§ Stored data
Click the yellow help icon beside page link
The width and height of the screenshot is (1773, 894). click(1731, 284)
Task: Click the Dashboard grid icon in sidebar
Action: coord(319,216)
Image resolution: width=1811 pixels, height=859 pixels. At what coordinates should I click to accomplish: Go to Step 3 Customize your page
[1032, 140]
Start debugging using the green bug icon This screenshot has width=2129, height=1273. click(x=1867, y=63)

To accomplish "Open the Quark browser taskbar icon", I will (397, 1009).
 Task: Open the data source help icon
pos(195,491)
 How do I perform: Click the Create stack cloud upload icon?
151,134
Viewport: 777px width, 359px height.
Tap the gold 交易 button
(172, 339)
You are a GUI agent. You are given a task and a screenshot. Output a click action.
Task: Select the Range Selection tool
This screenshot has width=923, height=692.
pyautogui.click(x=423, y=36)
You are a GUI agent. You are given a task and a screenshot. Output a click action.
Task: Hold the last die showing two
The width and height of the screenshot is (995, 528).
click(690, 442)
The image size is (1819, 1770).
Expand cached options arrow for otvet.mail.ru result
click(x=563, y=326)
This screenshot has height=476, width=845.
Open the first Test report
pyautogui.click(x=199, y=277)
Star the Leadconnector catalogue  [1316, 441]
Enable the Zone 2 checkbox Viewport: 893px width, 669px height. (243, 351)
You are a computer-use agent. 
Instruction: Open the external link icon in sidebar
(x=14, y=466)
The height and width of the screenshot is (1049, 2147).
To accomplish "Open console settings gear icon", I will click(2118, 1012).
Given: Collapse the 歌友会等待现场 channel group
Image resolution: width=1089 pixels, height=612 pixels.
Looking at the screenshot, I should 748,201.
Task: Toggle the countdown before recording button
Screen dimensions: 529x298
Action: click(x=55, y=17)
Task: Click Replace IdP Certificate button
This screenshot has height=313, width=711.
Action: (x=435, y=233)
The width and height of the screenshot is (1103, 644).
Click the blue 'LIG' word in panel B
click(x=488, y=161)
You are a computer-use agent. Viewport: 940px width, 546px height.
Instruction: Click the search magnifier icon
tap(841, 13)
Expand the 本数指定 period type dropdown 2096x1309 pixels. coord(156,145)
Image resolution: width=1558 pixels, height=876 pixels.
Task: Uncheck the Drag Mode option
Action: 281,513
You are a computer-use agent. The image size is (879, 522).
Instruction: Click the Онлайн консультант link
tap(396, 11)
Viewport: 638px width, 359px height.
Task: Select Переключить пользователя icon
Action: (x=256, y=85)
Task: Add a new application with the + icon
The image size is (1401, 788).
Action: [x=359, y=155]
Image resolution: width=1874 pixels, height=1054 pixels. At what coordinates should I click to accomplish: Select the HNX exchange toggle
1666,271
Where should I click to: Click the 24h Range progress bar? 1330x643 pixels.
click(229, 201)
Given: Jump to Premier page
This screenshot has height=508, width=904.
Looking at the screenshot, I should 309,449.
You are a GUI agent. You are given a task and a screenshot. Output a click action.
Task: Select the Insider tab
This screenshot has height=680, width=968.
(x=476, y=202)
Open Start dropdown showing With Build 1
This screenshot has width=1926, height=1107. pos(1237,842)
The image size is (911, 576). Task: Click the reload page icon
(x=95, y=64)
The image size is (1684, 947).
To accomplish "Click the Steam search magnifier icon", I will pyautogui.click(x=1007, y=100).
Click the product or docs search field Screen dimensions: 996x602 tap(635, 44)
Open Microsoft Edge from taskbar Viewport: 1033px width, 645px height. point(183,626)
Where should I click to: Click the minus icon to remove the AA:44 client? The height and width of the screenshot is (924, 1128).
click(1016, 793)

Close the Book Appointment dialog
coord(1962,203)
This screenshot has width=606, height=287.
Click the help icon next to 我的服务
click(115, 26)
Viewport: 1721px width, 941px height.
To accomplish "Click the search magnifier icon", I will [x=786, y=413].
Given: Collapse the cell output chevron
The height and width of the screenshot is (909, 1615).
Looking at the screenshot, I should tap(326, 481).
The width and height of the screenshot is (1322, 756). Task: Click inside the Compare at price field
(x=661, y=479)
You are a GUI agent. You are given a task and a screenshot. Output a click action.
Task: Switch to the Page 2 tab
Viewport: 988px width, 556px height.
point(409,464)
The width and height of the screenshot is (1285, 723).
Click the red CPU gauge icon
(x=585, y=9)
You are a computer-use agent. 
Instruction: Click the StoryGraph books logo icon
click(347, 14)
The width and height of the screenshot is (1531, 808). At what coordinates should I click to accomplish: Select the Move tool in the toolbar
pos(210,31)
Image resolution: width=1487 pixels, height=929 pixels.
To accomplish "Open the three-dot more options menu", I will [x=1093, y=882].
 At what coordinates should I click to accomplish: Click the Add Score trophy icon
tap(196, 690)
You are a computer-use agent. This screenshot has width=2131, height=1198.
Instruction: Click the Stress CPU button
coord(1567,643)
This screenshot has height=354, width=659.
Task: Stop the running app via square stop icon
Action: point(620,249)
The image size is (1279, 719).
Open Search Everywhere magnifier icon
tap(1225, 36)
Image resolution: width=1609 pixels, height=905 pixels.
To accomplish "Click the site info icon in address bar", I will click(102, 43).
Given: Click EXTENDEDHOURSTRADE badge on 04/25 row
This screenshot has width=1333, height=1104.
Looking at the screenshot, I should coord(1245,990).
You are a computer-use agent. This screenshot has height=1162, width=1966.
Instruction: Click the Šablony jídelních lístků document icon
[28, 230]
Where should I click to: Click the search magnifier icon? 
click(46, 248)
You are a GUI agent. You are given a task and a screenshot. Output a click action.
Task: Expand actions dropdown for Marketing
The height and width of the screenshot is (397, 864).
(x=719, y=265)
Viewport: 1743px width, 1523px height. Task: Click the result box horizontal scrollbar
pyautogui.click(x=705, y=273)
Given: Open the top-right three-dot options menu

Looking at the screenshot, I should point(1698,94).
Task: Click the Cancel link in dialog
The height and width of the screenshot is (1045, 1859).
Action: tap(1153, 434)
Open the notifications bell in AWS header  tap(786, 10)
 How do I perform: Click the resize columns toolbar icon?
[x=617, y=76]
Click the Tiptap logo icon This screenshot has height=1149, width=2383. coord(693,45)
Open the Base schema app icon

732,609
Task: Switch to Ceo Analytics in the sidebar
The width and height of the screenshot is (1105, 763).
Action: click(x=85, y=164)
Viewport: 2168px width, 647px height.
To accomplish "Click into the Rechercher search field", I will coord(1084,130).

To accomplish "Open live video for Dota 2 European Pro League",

§ Description of the task
The response consists of the lines above that contain "computer".

§ Answer space
You are a computer-use agent. 
You are a computer-use agent. Viewport: 940px width, 546px height.
You are a computer-use agent. The image size is (879, 522).
You are a computer-use agent. 
You are a computer-use agent. This screenshot has width=2131, height=1198.
You are a computer-use agent. This screenshot has height=1162, width=1966.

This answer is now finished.